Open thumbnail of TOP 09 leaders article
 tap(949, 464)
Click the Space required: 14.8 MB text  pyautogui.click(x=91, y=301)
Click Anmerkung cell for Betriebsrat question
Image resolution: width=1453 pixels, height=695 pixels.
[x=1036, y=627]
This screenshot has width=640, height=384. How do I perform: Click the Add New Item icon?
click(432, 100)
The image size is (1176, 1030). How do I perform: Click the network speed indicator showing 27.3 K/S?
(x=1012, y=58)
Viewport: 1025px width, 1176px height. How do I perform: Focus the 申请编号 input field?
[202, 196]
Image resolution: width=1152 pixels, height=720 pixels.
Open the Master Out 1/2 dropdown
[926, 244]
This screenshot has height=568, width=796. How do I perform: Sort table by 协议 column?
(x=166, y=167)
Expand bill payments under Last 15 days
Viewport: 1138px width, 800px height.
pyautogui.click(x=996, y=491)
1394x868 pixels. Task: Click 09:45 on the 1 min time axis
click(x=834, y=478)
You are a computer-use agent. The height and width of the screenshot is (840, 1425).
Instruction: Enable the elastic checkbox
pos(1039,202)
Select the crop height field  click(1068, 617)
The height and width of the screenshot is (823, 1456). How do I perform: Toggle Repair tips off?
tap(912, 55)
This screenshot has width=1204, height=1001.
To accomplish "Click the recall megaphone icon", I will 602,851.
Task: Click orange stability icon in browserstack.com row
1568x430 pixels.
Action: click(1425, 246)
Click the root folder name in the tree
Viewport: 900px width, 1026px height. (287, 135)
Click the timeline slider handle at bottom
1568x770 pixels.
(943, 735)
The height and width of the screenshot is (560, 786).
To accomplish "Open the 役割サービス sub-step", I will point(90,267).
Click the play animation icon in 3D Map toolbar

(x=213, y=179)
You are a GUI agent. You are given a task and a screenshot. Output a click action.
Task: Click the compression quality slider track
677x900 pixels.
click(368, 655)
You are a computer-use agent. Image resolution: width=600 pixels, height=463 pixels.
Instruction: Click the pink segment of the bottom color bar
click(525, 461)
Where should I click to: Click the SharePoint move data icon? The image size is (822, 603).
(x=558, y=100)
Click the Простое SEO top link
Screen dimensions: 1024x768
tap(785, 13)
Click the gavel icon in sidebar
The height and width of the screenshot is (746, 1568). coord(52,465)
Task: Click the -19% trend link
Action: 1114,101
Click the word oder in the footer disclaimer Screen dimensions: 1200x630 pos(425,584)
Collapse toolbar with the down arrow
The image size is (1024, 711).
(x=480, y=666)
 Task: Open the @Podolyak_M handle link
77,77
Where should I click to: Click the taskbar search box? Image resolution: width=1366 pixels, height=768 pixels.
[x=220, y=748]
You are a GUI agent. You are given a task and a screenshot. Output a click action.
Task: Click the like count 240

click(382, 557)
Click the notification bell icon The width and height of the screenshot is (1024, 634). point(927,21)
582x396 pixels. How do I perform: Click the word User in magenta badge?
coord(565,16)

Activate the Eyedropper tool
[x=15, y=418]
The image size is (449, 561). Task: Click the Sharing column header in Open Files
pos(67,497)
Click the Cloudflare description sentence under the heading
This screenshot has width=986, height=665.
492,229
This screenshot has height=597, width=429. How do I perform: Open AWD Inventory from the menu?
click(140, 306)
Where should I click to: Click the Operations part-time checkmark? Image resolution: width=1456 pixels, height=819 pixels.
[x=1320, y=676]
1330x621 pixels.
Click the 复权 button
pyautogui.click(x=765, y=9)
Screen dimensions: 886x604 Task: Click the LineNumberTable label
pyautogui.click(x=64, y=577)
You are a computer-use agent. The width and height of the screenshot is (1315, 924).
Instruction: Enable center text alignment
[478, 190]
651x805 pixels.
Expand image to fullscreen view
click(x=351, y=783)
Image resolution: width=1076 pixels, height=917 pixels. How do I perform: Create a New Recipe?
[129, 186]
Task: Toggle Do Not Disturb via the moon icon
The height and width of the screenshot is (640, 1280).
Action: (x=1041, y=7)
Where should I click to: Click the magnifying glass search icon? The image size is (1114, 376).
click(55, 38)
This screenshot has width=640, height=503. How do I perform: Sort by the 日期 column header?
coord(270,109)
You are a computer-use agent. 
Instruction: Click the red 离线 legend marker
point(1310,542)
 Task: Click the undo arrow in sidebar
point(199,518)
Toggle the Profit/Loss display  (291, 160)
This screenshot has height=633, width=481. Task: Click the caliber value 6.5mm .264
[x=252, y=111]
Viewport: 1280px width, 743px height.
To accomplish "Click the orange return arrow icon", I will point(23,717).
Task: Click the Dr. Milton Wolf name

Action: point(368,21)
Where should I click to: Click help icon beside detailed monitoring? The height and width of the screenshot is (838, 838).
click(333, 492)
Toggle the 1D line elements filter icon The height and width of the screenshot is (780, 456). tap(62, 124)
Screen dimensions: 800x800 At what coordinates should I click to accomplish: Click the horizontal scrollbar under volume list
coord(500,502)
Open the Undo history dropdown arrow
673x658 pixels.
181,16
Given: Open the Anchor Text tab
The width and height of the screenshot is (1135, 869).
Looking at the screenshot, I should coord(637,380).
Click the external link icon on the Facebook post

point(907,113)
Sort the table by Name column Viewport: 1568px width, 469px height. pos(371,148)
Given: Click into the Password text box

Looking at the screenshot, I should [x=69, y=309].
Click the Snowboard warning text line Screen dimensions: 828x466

□ □ □ □

## YOUR INSTRUCTIONS
The complete listing above is to be output again exactly.

## REPLY TO THE TASK
Open thumbnail of TOP 09 leaders article
 tap(949, 464)
Click the Space required: 14.8 MB text  pyautogui.click(x=91, y=301)
Click Anmerkung cell for Betriebsrat question
Image resolution: width=1453 pixels, height=695 pixels.
[x=1036, y=627]
This screenshot has width=640, height=384. How do I perform: Click the Add New Item icon?
click(432, 100)
The image size is (1176, 1030). How do I perform: Click the network speed indicator showing 27.3 K/S?
(x=1012, y=58)
Viewport: 1025px width, 1176px height. How do I perform: Focus the 申请编号 input field?
[202, 196]
Image resolution: width=1152 pixels, height=720 pixels.
Open the Master Out 1/2 dropdown
[926, 244]
This screenshot has height=568, width=796. How do I perform: Sort table by 协议 column?
(x=166, y=167)
Expand bill payments under Last 15 days
Viewport: 1138px width, 800px height.
pyautogui.click(x=996, y=491)
1394x868 pixels. Task: Click 09:45 on the 1 min time axis
click(x=834, y=478)
You are a computer-use agent. The height and width of the screenshot is (840, 1425).
Instruction: Enable the elastic checkbox
pos(1039,202)
Select the crop height field  click(1068, 617)
The height and width of the screenshot is (823, 1456). How do I perform: Toggle Repair tips off?
tap(912, 55)
This screenshot has width=1204, height=1001.
To accomplish "Click the recall megaphone icon", I will 602,851.
Task: Click orange stability icon in browserstack.com row
1568x430 pixels.
Action: click(1425, 246)
Click the root folder name in the tree
Viewport: 900px width, 1026px height. (287, 135)
Click the timeline slider handle at bottom
1568x770 pixels.
(943, 735)
The height and width of the screenshot is (560, 786).
To accomplish "Open the 役割サービス sub-step", I will point(90,267).
Click the play animation icon in 3D Map toolbar

(x=213, y=179)
You are a GUI agent. You are given a task and a screenshot. Output a click action.
Task: Click the compression quality slider track
677x900 pixels.
click(368, 655)
You are a computer-use agent. Image resolution: width=600 pixels, height=463 pixels.
Instruction: Click the pink segment of the bottom color bar
click(525, 461)
Where should I click to: Click the SharePoint move data icon? The image size is (822, 603).
(x=558, y=100)
Click the Простое SEO top link
Screen dimensions: 1024x768
tap(785, 13)
Click the gavel icon in sidebar
The height and width of the screenshot is (746, 1568). coord(52,465)
Task: Click the -19% trend link
Action: 1114,101
Click the word oder in the footer disclaimer Screen dimensions: 1200x630 pos(425,584)
Collapse toolbar with the down arrow
The image size is (1024, 711).
(x=480, y=666)
 Task: Open the @Podolyak_M handle link
77,77
Where should I click to: Click the taskbar search box? Image resolution: width=1366 pixels, height=768 pixels.
[x=220, y=748]
You are a GUI agent. You are given a task and a screenshot. Output a click action.
Task: Click the like count 240

click(382, 557)
Click the notification bell icon The width and height of the screenshot is (1024, 634). point(927,21)
582x396 pixels. How do I perform: Click the word User in magenta badge?
coord(565,16)

Activate the Eyedropper tool
[x=15, y=418]
The image size is (449, 561). Task: Click the Sharing column header in Open Files
pos(67,497)
Click the Cloudflare description sentence under the heading
This screenshot has width=986, height=665.
492,229
This screenshot has height=597, width=429. How do I perform: Open AWD Inventory from the menu?
click(140, 306)
Where should I click to: Click the Operations part-time checkmark? Image resolution: width=1456 pixels, height=819 pixels.
[x=1320, y=676]
1330x621 pixels.
Click the 复权 button
pyautogui.click(x=765, y=9)
Screen dimensions: 886x604 Task: Click the LineNumberTable label
pyautogui.click(x=64, y=577)
You are a computer-use agent. The width and height of the screenshot is (1315, 924).
Instruction: Enable center text alignment
[478, 190]
651x805 pixels.
Expand image to fullscreen view
click(x=351, y=783)
Image resolution: width=1076 pixels, height=917 pixels. How do I perform: Create a New Recipe?
[129, 186]
Task: Toggle Do Not Disturb via the moon icon
The height and width of the screenshot is (640, 1280).
Action: (x=1041, y=7)
Where should I click to: Click the magnifying glass search icon? The image size is (1114, 376).
click(55, 38)
This screenshot has width=640, height=503. How do I perform: Sort by the 日期 column header?
coord(270,109)
You are a computer-use agent. 
Instruction: Click the red 离线 legend marker
point(1310,542)
 Task: Click the undo arrow in sidebar
point(199,518)
Toggle the Profit/Loss display  (291, 160)
This screenshot has height=633, width=481. Task: Click the caliber value 6.5mm .264
[x=252, y=111]
Viewport: 1280px width, 743px height.
To accomplish "Click the orange return arrow icon", I will point(23,717).
Task: Click the Dr. Milton Wolf name

Action: point(368,21)
Where should I click to: Click help icon beside detailed monitoring? The height and width of the screenshot is (838, 838).
click(333, 492)
Toggle the 1D line elements filter icon The height and width of the screenshot is (780, 456). tap(62, 124)
Screen dimensions: 800x800 At what coordinates should I click to accomplish: Click the horizontal scrollbar under volume list
coord(500,502)
Open the Undo history dropdown arrow
673x658 pixels.
181,16
Given: Open the Anchor Text tab
The width and height of the screenshot is (1135, 869).
Looking at the screenshot, I should coord(637,380).
Click the external link icon on the Facebook post

point(907,113)
Sort the table by Name column Viewport: 1568px width, 469px height. pos(371,148)
Given: Click into the Password text box

Looking at the screenshot, I should [x=69, y=309].
Click the Snowboard warning text line Screen dimensions: 828x466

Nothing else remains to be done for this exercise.